Orbis Pictus – oživení knihy pro kulturní a kreativní odvětví
In terms of the NAKI III program, the project focuses on priority No. 16, Methods of identification, documentation, recording, and interpretation of national immovable and movable cultural heritage, and, within the secondary priorities, on No. 19 Care for national movable cultural heritage in collection-building institutions using modern tools and applications for storage, storage and presentation, and No. 25 Applied research and the use of its results to support art and artistic crafts.
The aim of the project is to open up the graphic content of digital libraries to the public, especially to users from the creative and cultural sectors, who will be able to use the graphic entities they find for their creative work.
In terms of novelty, the most significant result of the project will be the AnnoPage tool, which will use machine learning methods to identify graphic entities on scanned pages. It will further categorize the entities found and automatically add a brief text description to them. AnnoPage will provide sufficient quality information to be deployed in a production environment. The output of the system will thus be a metadata set containing both the position of the entity within the scanned page (so that it can be virtually cut out or marked on the page) and text data characterizing this entity, obtained by analyzing the entity and the rest of the page on which the entity is located. The metadata sets obtained in this way will be used in other systems and tools.
The AnnoPage system will be directly linked to the PeopleGator system, whose input will be the image entities that AnnoPage marks as graphic objects depicting people. PeopleGator will use machine learning methods to identify people who appear in multiple images within image entities, thus enabling the creation of a virtual graph linking documents depicting these people. Another input to the system will be sets of images of already identified people, obtained from various open sources (Wikimedia, obalkyknih.cz, and others). By linking these images with images found in digital libraries, it will be possible to build a database of identified persons, the content of which will be presented both through an open API and in a searchable web interface.
Another result of the project will be a web interface communicating in the background with the API of the Kramerius digital library system, focused on searching and presenting graphic elements of digitized documents, while also providing a set of practical tools for advanced work with the graphic content of the digital library and its further use. The system will enable better work with document excerpts and their easy sharing, searching in categories of graphic entities identified in documents using AnnoPage, virtual linking of documents depicting the same persons, or a reader optimized for reading and exporting multi-page graphic documents (graphics, comics, cuts, etc.).
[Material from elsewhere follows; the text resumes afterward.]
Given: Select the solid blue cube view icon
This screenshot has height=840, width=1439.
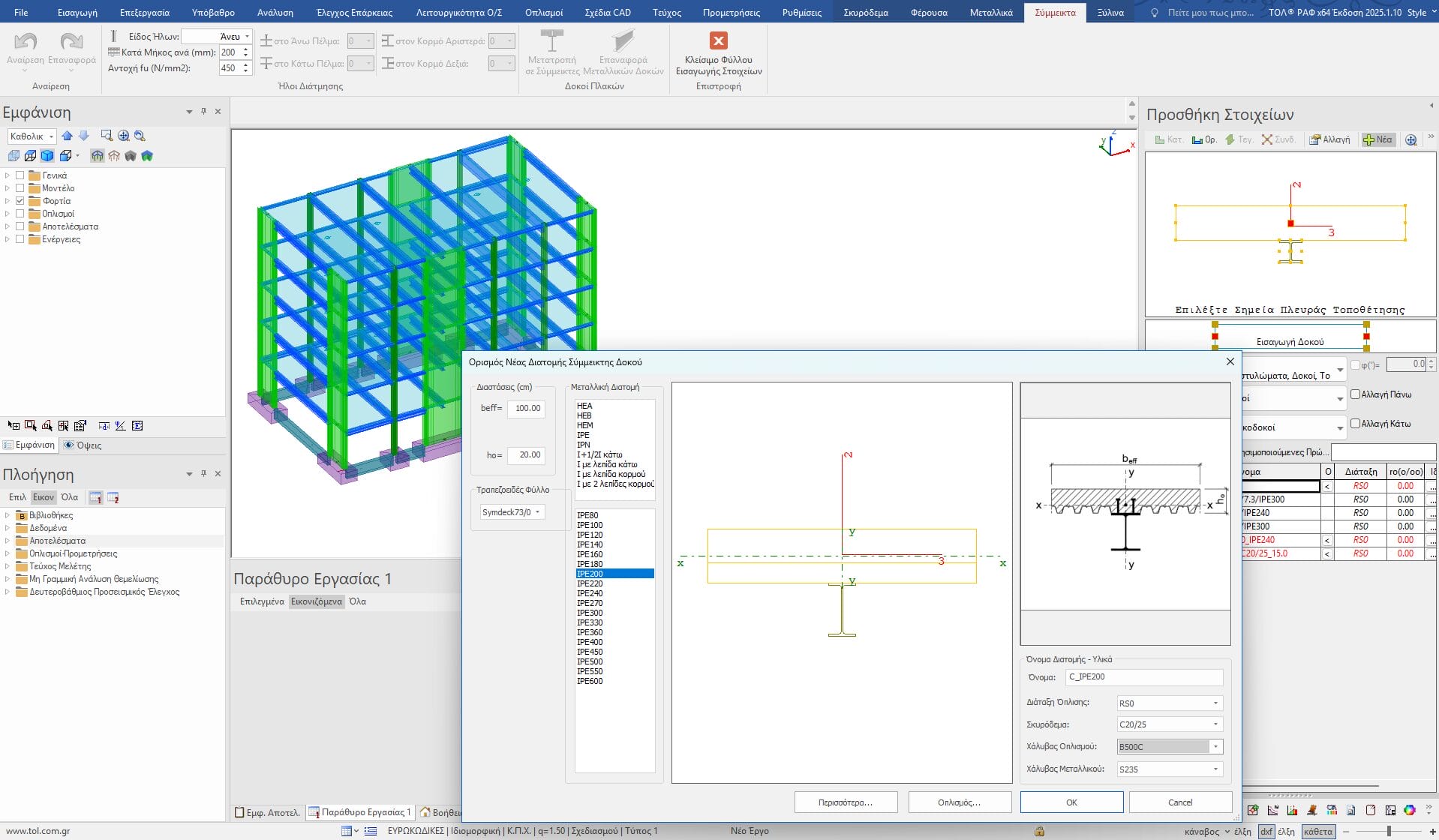Looking at the screenshot, I should [47, 156].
It will also enable the comparison of several selected elements – graphs, maps, images of persons, etc.).
A methodology will be used to standardize work with identified graphic entities, proposing their categorization, a method for their unambiguous identification and referencing, a method for recording the information obtained in structured metadata records, and recommendations on how to approach their indexing in the context of a digital library or other systems.
All of the above tools will then be integrated with the Czech Digital Library into the Czech Digital Library – Orbis Pictus, which will enable all libraries connected to the Czech Digital Library to use these tools (at the time of writing this project, the CDL covers approximately 75% of the content digitized in Czech libraries). This will also significantly expand the amount of content offered by the Orbis Pictus project in an advanced form, allowing further use of non-text parts of documents by all users.
OmniOMR – rozpoznávání hudebního záznamu v digitálních knihovnách pomocí strojového učení
In terms of the NAKI III program, the project focuses primarily on thematic priority No. 11, National and cultural identity in the preservation, documentation, and recording of cultural heritage in the areas of folk culture and traditions, music, theater, and film, and, as part of secondary priorities, No. 16 Methods of identification, documentation, recording, and interpretation of national immovable and movable cultural heritage and No. 19 Care for national movable cultural heritage in collection-building institutions using modern storage, preservation, and presentation tools and applications.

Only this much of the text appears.